Progress in Aerospace Sciences is a monthly peer-reviewed scientific journal covering all areas of aerospace and aerospace engineering. It covers all areas of aerospace and aerospace engineering, particularly with respect to new theoretical and experimental developments and their applications in research, industry, and university. The journal aims to serve as a general-purpose aerospace journal, condensing the ever-expanding, increasingly multidisciplinary field of aerospace into one publication. The journal is intended for a broad readership - generally anyone either active or simply interested in the aerospace field. The editors-in-chief are K.J. Badcock (University of Liverpool) and M.F. Platzer (Naval Postgraduate School). It was established in 1961 and is published by Elsevier. Originally the journal published articles written in English, French, and German, but since 1972 it has been published entirely in English.

== About ==
The first edition of Progress in Aerospace Sciences was published in 1961, and the journal been published continuously since 1994. For its entire history, it has been published in Oxford, United Kingdom. Until 1972, the journal published articles written in both English and French, while it has been published entirely in English since.

The journal was created with the purpose of collecting all the latest developments in the numerous subsidiary fields of aerospace engineering – including dynamics, structures, flight mechanics, materials, vibrations, aeroelasticity, acoustics, propulsion, avionics, wind engineering, and hydrodynamics – and condensing them into one single publication that gives readers a comprehensive summary of the latest advances in the aerospace field.
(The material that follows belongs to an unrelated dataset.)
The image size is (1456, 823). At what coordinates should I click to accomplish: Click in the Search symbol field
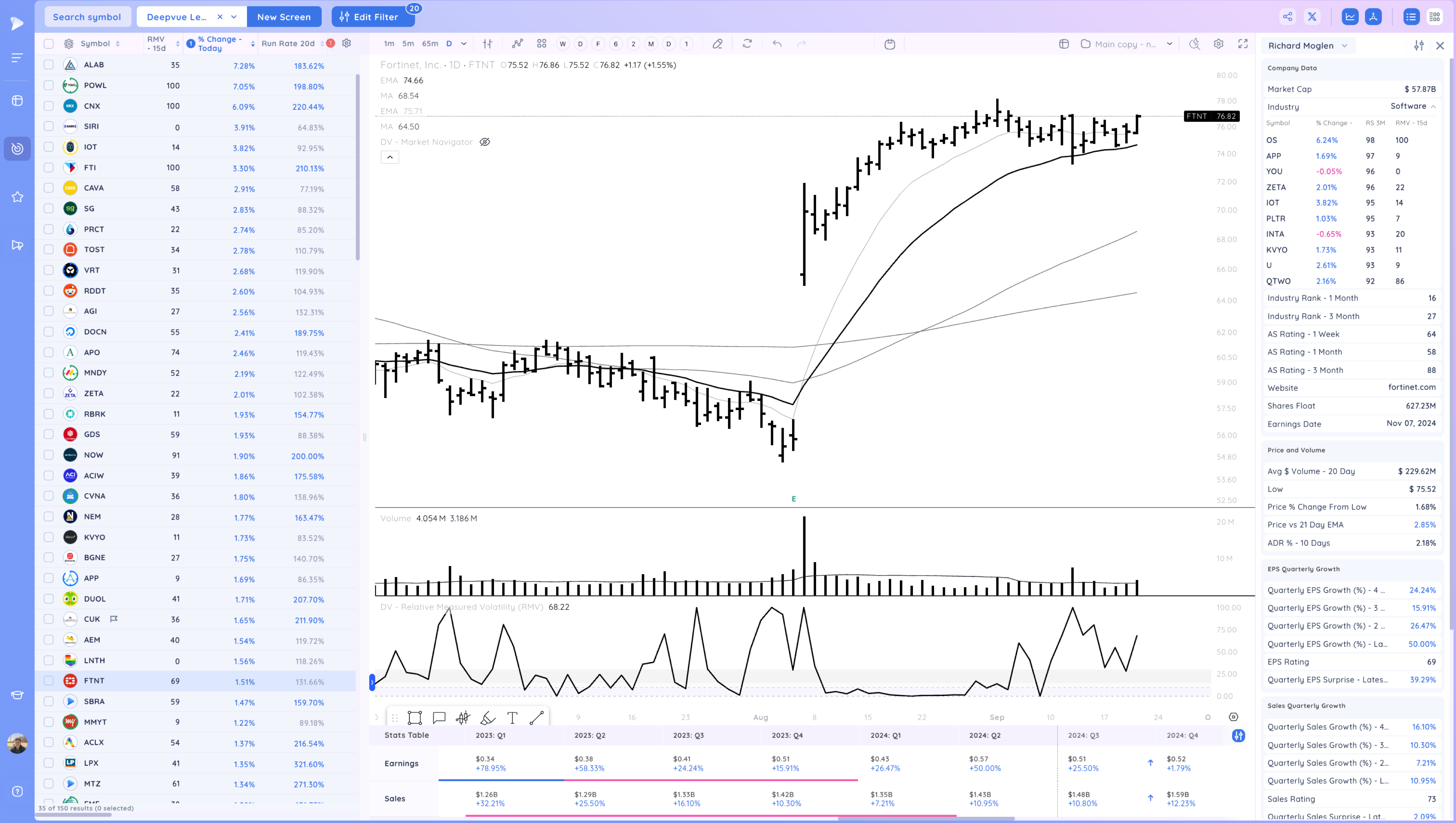click(x=87, y=17)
Articles are specifically commissioned by the review board for each issue. Authors may submit their articles through Elsevier, provided they fall within the criteria specified by the review board. Most issues have articles from several different fields within aerospace engineering, though the journal will occasionally publish special issues that focus on one specific field or development. The latest such issue was published in October 2015, titled Special Issue: DAEDALOS – Dynamics in Aircraft Engineering Design and Analysis for Light Optimized Structures.
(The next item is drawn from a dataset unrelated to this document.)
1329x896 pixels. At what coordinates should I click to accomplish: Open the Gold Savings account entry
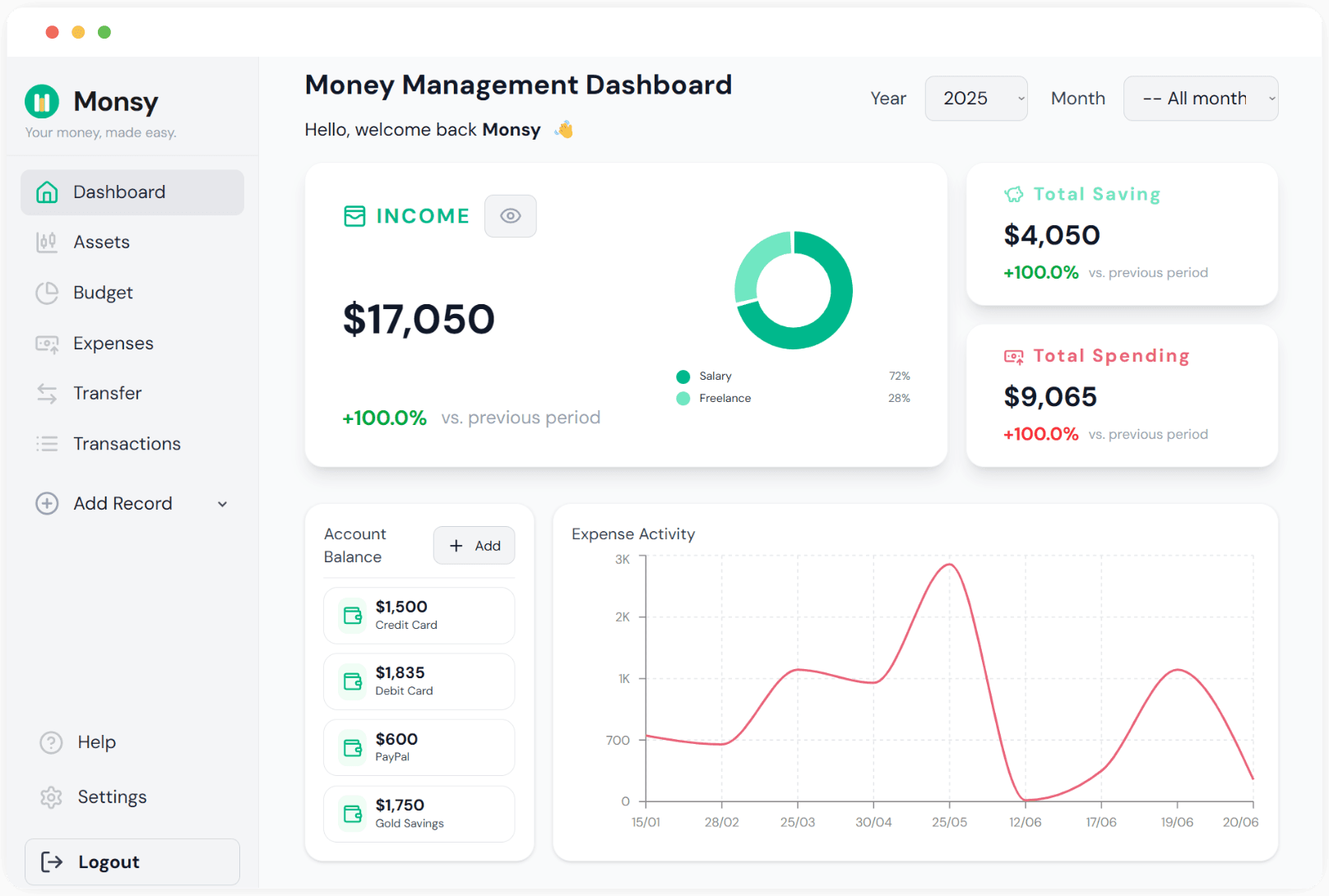pyautogui.click(x=419, y=814)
While articles have no prescribed length and can vary from a few pages to over 100 pages, each article does follow several content and formatting standards. Authors are encouraged to provide an introduction to their field at the beginning of each article, summarizing the history and recent work in their field, in order to acclimate readers to the latest developments in field other than their own. Authors are also expected to provide an abundance of graphs and images in their articles, again to familiarize more general aerospace readers. Because the journal encourages authors to provide an abundance of background information, Progress in Aerospace Sciences can easily be read and understood by readers with little experience in aerospace.

Like many peer-reviewed journals, the majority of Progress in Aerospace Sciences readership comes online. In shifting from print to digital publication, the journal has adapted several content innovations, including interactive graphs and MATLAB plots, to engage readers. While the content and overall mission of the journal have stayed the same throughout its lifespan, there has been a notable shift in style. Older articles tend to be almost exclusively text-based, while recent articles feature an abundance of graphs and figures, making articles more accessible for an increasingly visual user base. Because of its recent innovations and the growth of the aerospace industry, Progress in Aerospace Science has experienced an increase in readership in the 21st century.

==Abstracting and indexing==
The journal is abstracted and indexed in:

- CSA databases
- Current Contents/Engineering, Computing & Technology
- EI/Compendex
- EBSCO databases
- Inspec
- Science Citation Index
- Scopus

According to the Journal Citation Reports, the journal has a 2019 impact factor of 8.940.